仙台初売り、朝から千客万来 地域経済回復を関係者期待

コロナ下2年目の仙台初売りが始まり、昨年を上回る買い物客でにぎわったアーケード街=2日午前10時5分ごろ、仙台市青葉区中央1丁目

 2日に始まった仙台初売りは穏やかな天候にも恵まれ、仙台市中心部は多くの買い物客でにぎわった。昨年に続き新型コロナウイルス下での開催となる中、新規感染者数の落ち着きもあって客足を伸ばした店が目立った。関係者は、新型コロナに振り回された地域経済の回復に期待を寄せる。

1500人が行列

 青葉区の藤崎本館前には約1500人の行列ができ、午前9時の開店時間を5分前倒し。
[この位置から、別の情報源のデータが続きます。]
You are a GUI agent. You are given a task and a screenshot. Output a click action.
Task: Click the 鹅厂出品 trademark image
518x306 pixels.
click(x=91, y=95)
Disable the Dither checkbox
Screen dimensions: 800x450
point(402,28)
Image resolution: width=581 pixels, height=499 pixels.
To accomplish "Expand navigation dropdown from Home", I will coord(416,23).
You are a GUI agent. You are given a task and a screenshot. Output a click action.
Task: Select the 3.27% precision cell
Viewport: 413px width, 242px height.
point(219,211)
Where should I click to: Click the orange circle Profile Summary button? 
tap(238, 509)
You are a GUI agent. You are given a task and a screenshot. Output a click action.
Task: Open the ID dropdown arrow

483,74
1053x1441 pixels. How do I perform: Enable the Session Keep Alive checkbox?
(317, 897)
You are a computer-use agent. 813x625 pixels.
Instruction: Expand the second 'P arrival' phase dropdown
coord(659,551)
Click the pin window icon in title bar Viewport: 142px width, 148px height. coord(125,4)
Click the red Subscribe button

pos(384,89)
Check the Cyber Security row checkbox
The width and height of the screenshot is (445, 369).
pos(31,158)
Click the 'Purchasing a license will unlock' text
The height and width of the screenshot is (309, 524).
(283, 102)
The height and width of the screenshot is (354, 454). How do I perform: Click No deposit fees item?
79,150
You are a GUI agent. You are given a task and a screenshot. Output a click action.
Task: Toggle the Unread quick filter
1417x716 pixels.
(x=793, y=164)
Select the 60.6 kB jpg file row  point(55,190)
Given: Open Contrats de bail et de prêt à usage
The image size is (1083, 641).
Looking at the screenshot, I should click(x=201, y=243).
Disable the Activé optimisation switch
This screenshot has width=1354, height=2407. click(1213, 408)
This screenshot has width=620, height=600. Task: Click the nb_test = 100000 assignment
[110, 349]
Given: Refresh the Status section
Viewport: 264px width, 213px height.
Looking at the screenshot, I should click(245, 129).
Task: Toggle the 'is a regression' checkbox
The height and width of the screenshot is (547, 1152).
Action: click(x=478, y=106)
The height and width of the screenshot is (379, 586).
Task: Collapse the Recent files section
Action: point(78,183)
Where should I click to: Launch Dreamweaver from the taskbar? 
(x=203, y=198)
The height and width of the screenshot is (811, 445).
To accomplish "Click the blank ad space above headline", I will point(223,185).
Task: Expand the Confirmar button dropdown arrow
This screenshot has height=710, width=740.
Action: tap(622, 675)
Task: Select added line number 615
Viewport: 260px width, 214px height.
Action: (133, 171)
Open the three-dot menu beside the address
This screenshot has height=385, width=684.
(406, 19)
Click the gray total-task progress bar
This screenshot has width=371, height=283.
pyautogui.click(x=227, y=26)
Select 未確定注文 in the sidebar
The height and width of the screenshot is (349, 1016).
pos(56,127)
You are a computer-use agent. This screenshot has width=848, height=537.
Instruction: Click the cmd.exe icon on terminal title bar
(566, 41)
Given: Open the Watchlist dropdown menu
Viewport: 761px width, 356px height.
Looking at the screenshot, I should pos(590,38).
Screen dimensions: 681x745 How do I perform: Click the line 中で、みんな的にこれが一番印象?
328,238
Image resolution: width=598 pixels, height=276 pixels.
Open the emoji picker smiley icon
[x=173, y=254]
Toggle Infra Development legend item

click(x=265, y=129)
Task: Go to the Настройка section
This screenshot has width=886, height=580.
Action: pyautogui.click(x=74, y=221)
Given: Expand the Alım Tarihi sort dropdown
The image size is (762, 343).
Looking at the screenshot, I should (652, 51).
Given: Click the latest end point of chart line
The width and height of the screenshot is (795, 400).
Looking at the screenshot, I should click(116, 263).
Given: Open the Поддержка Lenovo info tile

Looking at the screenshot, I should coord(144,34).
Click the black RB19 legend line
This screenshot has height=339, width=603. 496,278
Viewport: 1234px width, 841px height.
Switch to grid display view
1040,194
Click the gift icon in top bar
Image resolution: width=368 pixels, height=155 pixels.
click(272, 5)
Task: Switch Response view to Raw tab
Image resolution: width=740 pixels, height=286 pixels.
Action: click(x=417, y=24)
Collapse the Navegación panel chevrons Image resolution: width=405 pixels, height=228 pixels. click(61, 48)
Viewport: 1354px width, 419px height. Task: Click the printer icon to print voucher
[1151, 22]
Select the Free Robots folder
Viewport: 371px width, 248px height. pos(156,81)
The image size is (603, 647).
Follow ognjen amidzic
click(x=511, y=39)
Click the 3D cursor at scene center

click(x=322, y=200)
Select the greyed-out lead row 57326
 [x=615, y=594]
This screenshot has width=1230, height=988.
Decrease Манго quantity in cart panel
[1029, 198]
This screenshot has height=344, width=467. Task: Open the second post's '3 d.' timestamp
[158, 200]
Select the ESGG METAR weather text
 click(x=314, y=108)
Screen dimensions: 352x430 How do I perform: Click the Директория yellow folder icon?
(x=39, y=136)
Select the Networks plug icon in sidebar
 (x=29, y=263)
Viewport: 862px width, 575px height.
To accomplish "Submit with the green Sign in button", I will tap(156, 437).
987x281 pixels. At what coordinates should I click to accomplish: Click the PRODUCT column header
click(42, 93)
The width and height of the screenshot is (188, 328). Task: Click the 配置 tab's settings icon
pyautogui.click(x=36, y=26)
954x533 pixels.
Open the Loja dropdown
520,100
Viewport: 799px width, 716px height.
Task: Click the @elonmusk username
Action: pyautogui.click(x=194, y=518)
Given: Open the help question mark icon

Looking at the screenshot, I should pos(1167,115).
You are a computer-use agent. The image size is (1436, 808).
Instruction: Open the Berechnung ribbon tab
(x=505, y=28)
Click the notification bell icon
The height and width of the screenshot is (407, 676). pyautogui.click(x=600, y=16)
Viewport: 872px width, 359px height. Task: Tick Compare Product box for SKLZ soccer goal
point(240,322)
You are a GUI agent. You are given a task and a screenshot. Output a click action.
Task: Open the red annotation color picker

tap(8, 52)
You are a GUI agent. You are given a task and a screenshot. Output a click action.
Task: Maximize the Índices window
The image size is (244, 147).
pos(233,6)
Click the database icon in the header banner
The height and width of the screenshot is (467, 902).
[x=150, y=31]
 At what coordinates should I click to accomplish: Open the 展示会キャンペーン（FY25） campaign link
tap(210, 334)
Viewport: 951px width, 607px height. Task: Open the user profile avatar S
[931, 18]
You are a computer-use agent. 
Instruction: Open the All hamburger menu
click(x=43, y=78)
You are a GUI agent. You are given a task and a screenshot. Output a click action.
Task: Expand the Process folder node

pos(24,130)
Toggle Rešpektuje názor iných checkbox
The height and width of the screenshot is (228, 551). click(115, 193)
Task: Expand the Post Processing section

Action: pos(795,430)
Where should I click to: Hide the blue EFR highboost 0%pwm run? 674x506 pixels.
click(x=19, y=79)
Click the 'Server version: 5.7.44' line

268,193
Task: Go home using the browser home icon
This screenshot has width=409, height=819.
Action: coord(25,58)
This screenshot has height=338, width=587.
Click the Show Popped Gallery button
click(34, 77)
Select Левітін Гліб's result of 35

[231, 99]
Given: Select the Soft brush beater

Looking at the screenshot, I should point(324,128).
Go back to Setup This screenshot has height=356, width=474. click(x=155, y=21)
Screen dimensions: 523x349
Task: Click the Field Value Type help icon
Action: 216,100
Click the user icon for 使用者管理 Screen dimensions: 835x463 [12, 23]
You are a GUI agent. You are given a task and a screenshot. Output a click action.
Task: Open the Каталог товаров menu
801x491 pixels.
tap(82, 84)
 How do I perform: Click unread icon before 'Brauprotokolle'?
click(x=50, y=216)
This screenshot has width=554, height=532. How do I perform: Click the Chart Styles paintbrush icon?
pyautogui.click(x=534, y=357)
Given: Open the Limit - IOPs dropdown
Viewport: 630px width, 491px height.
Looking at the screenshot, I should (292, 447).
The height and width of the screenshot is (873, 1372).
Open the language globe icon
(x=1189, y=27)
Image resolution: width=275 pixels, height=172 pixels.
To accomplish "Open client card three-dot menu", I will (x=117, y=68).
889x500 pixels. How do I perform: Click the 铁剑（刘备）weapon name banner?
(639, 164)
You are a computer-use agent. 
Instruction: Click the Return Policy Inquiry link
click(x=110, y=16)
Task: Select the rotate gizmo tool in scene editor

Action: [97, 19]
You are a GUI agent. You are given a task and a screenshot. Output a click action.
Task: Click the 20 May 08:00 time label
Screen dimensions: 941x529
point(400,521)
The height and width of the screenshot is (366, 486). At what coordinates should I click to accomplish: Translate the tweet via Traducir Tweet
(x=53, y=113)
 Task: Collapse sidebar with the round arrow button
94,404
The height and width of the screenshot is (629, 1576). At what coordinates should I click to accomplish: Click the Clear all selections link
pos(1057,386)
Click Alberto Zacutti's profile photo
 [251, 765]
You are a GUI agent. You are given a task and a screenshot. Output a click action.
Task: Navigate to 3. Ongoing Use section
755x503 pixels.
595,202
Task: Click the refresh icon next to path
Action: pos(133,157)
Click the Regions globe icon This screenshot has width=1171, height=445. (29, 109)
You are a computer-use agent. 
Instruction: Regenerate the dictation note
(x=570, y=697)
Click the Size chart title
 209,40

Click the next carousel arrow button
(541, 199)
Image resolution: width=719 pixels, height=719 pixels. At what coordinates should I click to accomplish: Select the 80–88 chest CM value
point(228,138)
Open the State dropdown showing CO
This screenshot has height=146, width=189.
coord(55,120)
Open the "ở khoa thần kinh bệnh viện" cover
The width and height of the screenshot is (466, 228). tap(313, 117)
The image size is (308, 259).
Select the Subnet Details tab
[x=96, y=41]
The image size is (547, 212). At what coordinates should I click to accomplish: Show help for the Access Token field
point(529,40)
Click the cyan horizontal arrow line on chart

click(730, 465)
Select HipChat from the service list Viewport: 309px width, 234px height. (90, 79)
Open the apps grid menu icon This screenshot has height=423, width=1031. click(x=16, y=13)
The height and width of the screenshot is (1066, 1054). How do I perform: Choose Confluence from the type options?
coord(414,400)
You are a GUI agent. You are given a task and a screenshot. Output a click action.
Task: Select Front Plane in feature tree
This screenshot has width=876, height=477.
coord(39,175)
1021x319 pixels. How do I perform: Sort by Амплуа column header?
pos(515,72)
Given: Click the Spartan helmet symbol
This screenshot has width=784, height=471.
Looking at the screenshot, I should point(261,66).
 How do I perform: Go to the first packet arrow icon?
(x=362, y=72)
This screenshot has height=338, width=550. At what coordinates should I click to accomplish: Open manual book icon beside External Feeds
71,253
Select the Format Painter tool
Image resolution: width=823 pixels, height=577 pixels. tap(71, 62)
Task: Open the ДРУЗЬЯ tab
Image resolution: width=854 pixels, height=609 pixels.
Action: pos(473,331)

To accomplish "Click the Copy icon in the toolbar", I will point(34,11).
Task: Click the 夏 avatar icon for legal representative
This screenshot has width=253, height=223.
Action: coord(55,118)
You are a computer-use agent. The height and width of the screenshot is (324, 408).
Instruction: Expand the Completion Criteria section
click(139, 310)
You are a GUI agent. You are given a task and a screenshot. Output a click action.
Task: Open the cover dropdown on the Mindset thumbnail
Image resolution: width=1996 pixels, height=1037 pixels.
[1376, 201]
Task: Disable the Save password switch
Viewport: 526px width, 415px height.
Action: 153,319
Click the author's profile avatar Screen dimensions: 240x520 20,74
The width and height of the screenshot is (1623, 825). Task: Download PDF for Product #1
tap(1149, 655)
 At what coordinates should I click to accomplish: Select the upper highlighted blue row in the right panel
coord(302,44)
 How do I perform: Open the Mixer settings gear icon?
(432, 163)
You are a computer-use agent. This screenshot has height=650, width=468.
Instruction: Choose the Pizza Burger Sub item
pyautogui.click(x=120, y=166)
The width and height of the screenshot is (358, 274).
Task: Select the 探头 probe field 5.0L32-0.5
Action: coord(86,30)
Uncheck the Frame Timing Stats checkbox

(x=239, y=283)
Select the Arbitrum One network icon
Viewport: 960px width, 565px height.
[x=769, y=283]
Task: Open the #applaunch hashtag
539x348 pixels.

例年(8000~1万人)の9割減だった昨年を参考に、開店を1時間遅く設定していた。

 「来店客からは活気ある初売りを好意的に受け止める声が聞かれた」と阿部和彦本店長。小野寺宣克専務は「感染状況さえ落ち着けば、百貨店に戻ってきてくれる期待を持てた。客を呼び込む施策を積極的に打ち出したい」と力を込めた。

 仙台三越では、昨年の倍近い約1100人が開店を待った。例年に比べると3割程度。福袋の一部でのインターネット予約導入や、販売場所の分散などで買い物客の密集を防いだ。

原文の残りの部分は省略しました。